Residents of the Buduburam Camp can now heave a sigh of relief, albeit momentarily, as the Ghana Refugee Board has decided to move forward its date to have the camp demolished to make way for redevelopment.

This is coming on the back of several appeals made by the residents, most of whom were refugees from Liberia and have been living there for more than 30 years.

Tetteh Padi is the Executive Secretary of the Board and he explains why this new decision has been taken, reports citinewsroom.com.

“Government is sensitive to the plight of refugees so the actual demolition has been put on hold while we give them time to make alternate arrangements for shelter”, he said.

On the last day of September, residents of the camp, also known as the Liberian Camp, moved onto the streets in protest as that was the deadline given them by the Gomoa East District Security Council to move out of the place.

A number of them, speaking with GhanaWeb, expressed mixed reactions to the planned demolition exercise, with some stating that they had become fed up with the way they are treated.

They said that if only the land borders in the country would be open for them, they would gladly return to Liberia, even though it still remains that many of them have little to no relatives still alive in that country.

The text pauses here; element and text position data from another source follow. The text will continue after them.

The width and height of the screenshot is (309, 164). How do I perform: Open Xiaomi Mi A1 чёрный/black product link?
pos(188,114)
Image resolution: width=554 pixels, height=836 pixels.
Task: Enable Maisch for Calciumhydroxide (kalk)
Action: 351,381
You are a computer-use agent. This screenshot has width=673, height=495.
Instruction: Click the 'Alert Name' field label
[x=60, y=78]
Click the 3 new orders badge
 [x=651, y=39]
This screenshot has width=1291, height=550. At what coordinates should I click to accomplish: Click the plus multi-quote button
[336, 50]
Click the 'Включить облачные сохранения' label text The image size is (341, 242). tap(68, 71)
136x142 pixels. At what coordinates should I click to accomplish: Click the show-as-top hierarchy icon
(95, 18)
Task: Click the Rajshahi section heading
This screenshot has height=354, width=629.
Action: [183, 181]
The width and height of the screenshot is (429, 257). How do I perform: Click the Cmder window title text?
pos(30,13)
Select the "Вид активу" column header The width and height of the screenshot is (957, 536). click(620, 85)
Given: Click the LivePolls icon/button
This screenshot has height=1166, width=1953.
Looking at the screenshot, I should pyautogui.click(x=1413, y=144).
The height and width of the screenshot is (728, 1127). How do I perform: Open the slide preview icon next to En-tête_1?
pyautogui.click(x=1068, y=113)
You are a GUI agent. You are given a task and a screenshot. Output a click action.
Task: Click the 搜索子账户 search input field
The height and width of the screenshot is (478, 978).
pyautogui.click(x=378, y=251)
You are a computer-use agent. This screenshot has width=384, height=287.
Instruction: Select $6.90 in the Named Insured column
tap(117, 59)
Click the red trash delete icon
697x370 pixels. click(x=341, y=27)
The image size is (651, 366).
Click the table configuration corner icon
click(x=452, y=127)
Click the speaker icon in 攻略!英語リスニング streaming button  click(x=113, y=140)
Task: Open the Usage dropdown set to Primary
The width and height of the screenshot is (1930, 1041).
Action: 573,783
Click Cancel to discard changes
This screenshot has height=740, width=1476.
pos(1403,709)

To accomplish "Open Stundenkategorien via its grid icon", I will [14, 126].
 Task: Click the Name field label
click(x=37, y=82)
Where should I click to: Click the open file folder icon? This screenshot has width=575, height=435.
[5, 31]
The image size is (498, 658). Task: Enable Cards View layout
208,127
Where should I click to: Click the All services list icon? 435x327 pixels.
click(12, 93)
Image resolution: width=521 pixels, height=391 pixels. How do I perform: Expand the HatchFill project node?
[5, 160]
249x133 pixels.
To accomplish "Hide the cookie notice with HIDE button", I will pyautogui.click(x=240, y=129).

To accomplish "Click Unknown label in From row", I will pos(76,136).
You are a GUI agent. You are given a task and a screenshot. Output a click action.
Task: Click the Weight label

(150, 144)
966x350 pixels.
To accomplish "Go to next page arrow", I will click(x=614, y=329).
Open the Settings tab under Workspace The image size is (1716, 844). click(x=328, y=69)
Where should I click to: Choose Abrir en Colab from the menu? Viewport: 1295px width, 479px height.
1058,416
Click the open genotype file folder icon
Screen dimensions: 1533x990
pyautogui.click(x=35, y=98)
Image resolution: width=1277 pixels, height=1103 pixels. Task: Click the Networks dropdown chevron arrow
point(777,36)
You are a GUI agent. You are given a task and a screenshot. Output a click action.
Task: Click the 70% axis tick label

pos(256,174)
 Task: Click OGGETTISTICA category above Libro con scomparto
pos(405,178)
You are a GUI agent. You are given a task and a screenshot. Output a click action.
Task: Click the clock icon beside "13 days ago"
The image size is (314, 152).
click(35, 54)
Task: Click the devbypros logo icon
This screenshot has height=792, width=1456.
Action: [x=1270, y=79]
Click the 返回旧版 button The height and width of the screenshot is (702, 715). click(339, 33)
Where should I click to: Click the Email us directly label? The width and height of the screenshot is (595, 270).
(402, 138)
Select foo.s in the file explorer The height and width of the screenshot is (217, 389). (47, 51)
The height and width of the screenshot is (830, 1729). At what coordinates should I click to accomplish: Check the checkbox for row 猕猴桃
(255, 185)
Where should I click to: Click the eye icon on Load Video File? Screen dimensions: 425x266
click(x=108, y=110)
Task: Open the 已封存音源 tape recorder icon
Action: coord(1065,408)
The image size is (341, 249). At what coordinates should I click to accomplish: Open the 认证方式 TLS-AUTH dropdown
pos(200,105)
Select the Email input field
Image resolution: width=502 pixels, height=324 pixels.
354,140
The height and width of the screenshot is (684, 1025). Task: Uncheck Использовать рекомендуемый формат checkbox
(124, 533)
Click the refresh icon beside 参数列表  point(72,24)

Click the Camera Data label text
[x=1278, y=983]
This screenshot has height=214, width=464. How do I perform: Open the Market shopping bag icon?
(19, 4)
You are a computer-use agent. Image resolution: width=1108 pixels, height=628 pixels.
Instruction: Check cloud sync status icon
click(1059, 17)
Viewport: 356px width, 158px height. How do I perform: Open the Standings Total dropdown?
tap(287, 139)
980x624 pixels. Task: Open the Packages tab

Tetteh Padi also explained that there are some 400 persons classified as refugees in the camp, and for them “the Ghana Refugee Board has found alternative shelter for them and they will be moved away from the place.”

“For the rest of the population, they still have a little bit of time to make alternative arrangements,” he added.

Meanwhile, Denis Graham, the Chairman of the Liberian Community has disputed this figure.

According to him, there were actually 11,000 plus Liberians in the camp and only 4,600 of that number opted to be integrated into the Ghanaian society, the report added.

Although the Buduburam Camp has become home to many foreign nationals from Nigeria, Senegal, Cote d’Ivoire, and some other Ghanaian nationals since the UNHCR opened the place for them in 1990, the chiefs and resident of Gomoa Fetteh have asked for the land that belongs to them to be returned.